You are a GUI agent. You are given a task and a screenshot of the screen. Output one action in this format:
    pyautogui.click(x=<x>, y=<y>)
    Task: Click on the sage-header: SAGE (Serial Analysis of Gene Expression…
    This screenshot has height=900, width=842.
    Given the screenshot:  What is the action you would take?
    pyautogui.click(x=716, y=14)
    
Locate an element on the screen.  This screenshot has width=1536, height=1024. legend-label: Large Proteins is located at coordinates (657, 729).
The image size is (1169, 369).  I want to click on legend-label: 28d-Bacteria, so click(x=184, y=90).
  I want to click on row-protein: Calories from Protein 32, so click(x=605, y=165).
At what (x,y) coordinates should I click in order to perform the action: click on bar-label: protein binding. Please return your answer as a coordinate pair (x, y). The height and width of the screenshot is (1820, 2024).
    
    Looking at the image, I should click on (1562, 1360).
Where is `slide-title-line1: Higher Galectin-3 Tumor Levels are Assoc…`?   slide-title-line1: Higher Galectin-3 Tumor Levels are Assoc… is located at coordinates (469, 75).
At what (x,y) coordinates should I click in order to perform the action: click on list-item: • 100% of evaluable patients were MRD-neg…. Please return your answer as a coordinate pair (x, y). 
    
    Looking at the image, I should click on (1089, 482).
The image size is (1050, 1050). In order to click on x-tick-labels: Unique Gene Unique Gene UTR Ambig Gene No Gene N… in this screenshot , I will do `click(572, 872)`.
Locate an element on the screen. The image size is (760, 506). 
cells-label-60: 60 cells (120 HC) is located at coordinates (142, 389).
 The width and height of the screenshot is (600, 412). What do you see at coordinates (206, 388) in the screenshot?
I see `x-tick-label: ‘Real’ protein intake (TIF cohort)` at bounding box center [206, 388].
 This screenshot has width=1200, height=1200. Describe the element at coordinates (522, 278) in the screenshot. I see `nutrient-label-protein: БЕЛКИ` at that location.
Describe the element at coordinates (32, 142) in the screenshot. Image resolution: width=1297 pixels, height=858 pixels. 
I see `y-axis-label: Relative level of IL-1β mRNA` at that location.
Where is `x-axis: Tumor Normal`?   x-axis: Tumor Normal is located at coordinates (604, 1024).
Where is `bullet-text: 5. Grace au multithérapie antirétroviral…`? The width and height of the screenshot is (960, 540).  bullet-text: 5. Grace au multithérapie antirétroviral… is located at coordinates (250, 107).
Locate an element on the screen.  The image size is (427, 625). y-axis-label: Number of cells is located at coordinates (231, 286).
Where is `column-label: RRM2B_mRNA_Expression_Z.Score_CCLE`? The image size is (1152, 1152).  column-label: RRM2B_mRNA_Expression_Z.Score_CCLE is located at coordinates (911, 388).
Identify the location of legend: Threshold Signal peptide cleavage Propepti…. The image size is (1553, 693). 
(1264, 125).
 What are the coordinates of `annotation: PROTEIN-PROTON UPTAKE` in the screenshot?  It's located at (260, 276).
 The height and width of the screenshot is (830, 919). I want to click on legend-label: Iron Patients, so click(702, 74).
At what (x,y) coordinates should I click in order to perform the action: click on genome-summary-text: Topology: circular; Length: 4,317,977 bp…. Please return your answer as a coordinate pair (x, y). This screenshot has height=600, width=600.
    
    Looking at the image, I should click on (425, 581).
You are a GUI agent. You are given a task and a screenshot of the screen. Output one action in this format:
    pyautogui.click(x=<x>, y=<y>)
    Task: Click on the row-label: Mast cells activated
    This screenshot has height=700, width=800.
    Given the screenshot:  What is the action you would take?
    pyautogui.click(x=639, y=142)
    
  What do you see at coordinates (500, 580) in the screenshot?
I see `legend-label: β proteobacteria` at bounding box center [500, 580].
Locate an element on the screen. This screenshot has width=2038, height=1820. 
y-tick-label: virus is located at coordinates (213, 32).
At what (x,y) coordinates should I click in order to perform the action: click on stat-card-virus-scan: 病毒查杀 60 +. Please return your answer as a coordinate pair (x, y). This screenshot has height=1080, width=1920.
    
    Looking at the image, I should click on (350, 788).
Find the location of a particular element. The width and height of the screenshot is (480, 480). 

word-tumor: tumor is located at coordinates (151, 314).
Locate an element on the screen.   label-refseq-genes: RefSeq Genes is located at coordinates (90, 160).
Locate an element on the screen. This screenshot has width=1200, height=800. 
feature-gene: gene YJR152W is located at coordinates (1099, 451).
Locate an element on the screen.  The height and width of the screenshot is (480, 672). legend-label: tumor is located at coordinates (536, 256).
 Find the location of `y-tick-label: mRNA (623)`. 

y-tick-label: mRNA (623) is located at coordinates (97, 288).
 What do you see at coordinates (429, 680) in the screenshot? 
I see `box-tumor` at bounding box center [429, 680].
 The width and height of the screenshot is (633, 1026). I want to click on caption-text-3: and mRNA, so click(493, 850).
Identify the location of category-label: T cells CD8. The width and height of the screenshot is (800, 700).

PROBLEM TO WORK ON — Reproduce every line of the data verbatim.

WRITTEN ANSWER —
You are a GUI agent. You are given a task and a screenshot of the screen. Output one action in this format:
    pyautogui.click(x=<x>, y=<y>)
    Task: Click on the sage-header: SAGE (Serial Analysis of Gene Expression…
    This screenshot has height=900, width=842.
    Given the screenshot:  What is the action you would take?
    pyautogui.click(x=716, y=14)
    
Locate an element on the screen.  This screenshot has width=1536, height=1024. legend-label: Large Proteins is located at coordinates (657, 729).
The image size is (1169, 369).  I want to click on legend-label: 28d-Bacteria, so click(x=184, y=90).
  I want to click on row-protein: Calories from Protein 32, so click(x=605, y=165).
At what (x,y) coordinates should I click in order to perform the action: click on bar-label: protein binding. Please return your answer as a coordinate pair (x, y). The height and width of the screenshot is (1820, 2024).
    
    Looking at the image, I should click on (1562, 1360).
Where is `slide-title-line1: Higher Galectin-3 Tumor Levels are Assoc…`?   slide-title-line1: Higher Galectin-3 Tumor Levels are Assoc… is located at coordinates (469, 75).
At what (x,y) coordinates should I click in order to perform the action: click on list-item: • 100% of evaluable patients were MRD-neg…. Please return your answer as a coordinate pair (x, y). 
    
    Looking at the image, I should click on (1089, 482).
The image size is (1050, 1050). In order to click on x-tick-labels: Unique Gene Unique Gene UTR Ambig Gene No Gene N… in this screenshot , I will do `click(572, 872)`.
Locate an element on the screen. The image size is (760, 506). 
cells-label-60: 60 cells (120 HC) is located at coordinates (142, 389).
 The width and height of the screenshot is (600, 412). What do you see at coordinates (206, 388) in the screenshot?
I see `x-tick-label: ‘Real’ protein intake (TIF cohort)` at bounding box center [206, 388].
 This screenshot has width=1200, height=1200. Describe the element at coordinates (522, 278) in the screenshot. I see `nutrient-label-protein: БЕЛКИ` at that location.
Describe the element at coordinates (32, 142) in the screenshot. Image resolution: width=1297 pixels, height=858 pixels. 
I see `y-axis-label: Relative level of IL-1β mRNA` at that location.
Where is `x-axis: Tumor Normal`?   x-axis: Tumor Normal is located at coordinates (604, 1024).
Where is `bullet-text: 5. Grace au multithérapie antirétroviral…`? The width and height of the screenshot is (960, 540).  bullet-text: 5. Grace au multithérapie antirétroviral… is located at coordinates (250, 107).
Locate an element on the screen.  The image size is (427, 625). y-axis-label: Number of cells is located at coordinates (231, 286).
Where is `column-label: RRM2B_mRNA_Expression_Z.Score_CCLE`? The image size is (1152, 1152).  column-label: RRM2B_mRNA_Expression_Z.Score_CCLE is located at coordinates (911, 388).
Identify the location of legend: Threshold Signal peptide cleavage Propepti…. The image size is (1553, 693). 
(1264, 125).
 What are the coordinates of `annotation: PROTEIN-PROTON UPTAKE` in the screenshot?  It's located at (260, 276).
 The height and width of the screenshot is (830, 919). I want to click on legend-label: Iron Patients, so click(702, 74).
At what (x,y) coordinates should I click in order to perform the action: click on genome-summary-text: Topology: circular; Length: 4,317,977 bp…. Please return your answer as a coordinate pair (x, y). This screenshot has height=600, width=600.
    
    Looking at the image, I should click on (425, 581).
You are a GUI agent. You are given a task and a screenshot of the screen. Output one action in this format:
    pyautogui.click(x=<x>, y=<y>)
    Task: Click on the row-label: Mast cells activated
    This screenshot has height=700, width=800.
    Given the screenshot:  What is the action you would take?
    pyautogui.click(x=639, y=142)
    
  What do you see at coordinates (500, 580) in the screenshot?
I see `legend-label: β proteobacteria` at bounding box center [500, 580].
Locate an element on the screen. This screenshot has width=2038, height=1820. 
y-tick-label: virus is located at coordinates (213, 32).
At what (x,y) coordinates should I click in order to perform the action: click on stat-card-virus-scan: 病毒查杀 60 +. Please return your answer as a coordinate pair (x, y). This screenshot has height=1080, width=1920.
    
    Looking at the image, I should click on (350, 788).
Find the location of a particular element. The width and height of the screenshot is (480, 480). 

word-tumor: tumor is located at coordinates (151, 314).
Locate an element on the screen.   label-refseq-genes: RefSeq Genes is located at coordinates (90, 160).
Locate an element on the screen. This screenshot has width=1200, height=800. 
feature-gene: gene YJR152W is located at coordinates (1099, 451).
Locate an element on the screen.  The height and width of the screenshot is (480, 672). legend-label: tumor is located at coordinates (536, 256).
 Find the location of `y-tick-label: mRNA (623)`. 

y-tick-label: mRNA (623) is located at coordinates (97, 288).
 What do you see at coordinates (429, 680) in the screenshot? 
I see `box-tumor` at bounding box center [429, 680].
 The width and height of the screenshot is (633, 1026). I want to click on caption-text-3: and mRNA, so click(493, 850).
Identify the location of category-label: T cells CD8. The width and height of the screenshot is (800, 700).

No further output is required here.